"What no wife of a writer can ever understand is that a writer is working when he's staring out of the window." - Burton Rascoe
Luckily I have a husband who does understand. Usually all it takes is an, “I'm working.” and ta-da, instant alone time! He's awesome.
It's often hard to find alone time, especially if you have a family of your own. For instance, I am a stay-at-home mom. Well, how hard can it be for me? All I do is watch soap operas and eat bon-bons while the child plays in the street, yes? Nope. I get up at 6 am every day, about an hour before he rises, and go to bed between 11 and 12. Between 6 and 7 I work out; between 7 am and 8 pm I am caring for the toddler, doing 100% of the housework and cooking, tending the garden, doing the shopping, going to the playground/story time/the library etc. My son has very strict limits on his TV time and computer use, so I get an hour a day while he is awake, tops, to clean the house/wash dishes/write blog posts.
After he goes to bed there is laundry to fold, dishes to wash, a (charming and funny) husband to converse with, and the ever-present lure of that modern Charybdis, the Internet, to pluck at my mind. Not to mention that by 8 I am usually so tired I have to force myself to pick up a pen and face that blank sheet of paper.
But then I think of Stephen King. I am not a huge fan of his work, but I recommend his sharp, useful, honest memoir On Writing to anyone who wants to write anything, ever. King wrote his first novel, Carrie, after a long day of teaching and grading papers, after his kids were in bed, while sitting in the laundry room. I at least have a desk and my kid goes to bed at a reasonable time. If King can do it, so can I.

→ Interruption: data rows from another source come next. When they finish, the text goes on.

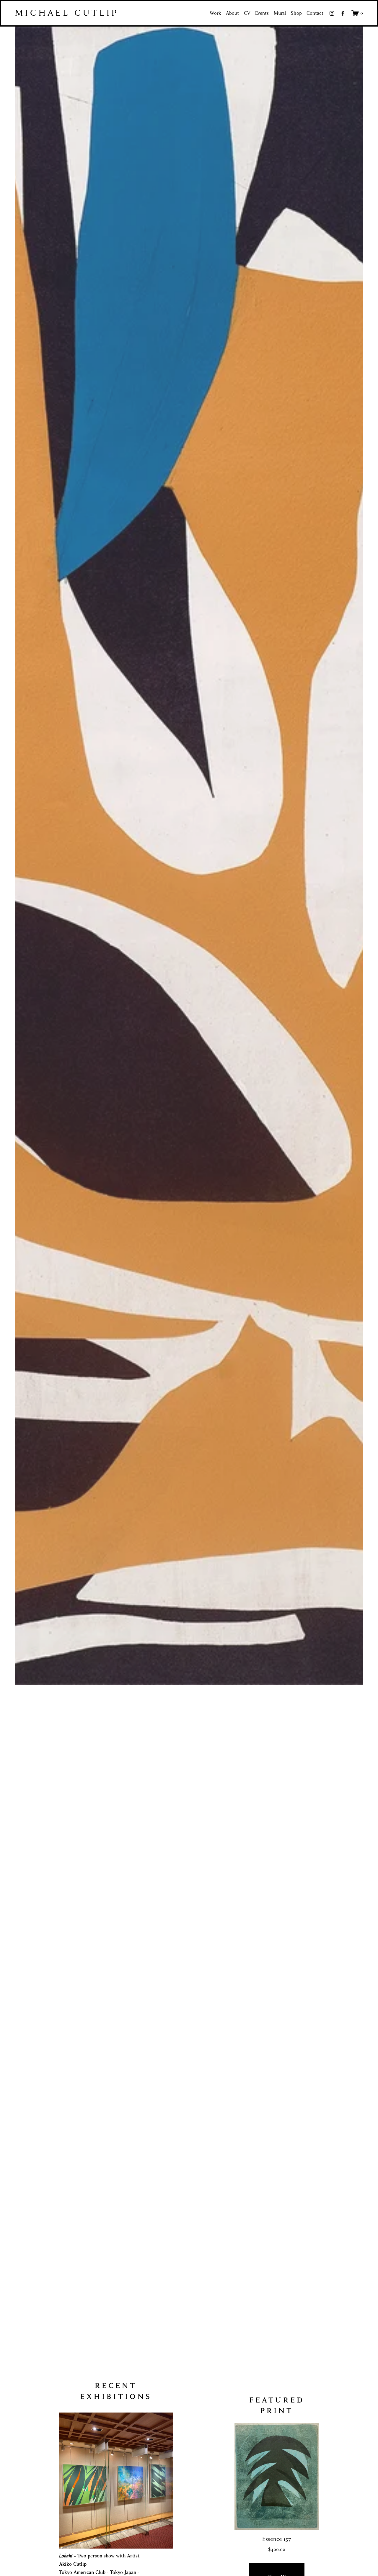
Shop (296, 13)
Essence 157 (276, 2539)
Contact (315, 13)
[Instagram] (332, 13)
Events (262, 13)
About (232, 13)
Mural (280, 13)
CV (247, 13)
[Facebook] (343, 13)
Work (215, 13)
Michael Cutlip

I write all day, really, despite my duties (or because of them; being a stay-at-home mom is simultaneously the most challenging and most boring job I have ever had). I feel that I do the real work while staring out the window- or digging in the garden, making monster masks out of paper plates, listening to the children's librarian read some book that fits today's story time theme- and the actual writing is just the drudge bit. I am not a fast writer, particularly because of my need to write longhand first, but I get it done. When I worked full-time, I always spent at least 30 minutes of my lunch break writing. Now I don't get lunch breaks (or sick days, or time off) so I do what I can.
I don't believe people who say they want to write but have no time. As my husband told me once, everyone has time to do whatever they want; it's a matter of priorities. If learning to crochet is that important, you'll give up something else- watching a movie or washing the dishes- to do it. Same with writing. My house isn't a showplace, but I'm published. My husband wants a happy, productive wife more than he wants organized cupboards. I wouldn't have married him otherwise.
It's hard to be a part-time writer in a full-time world, but not impossible. Lots of people do it. If you really want to, you can too.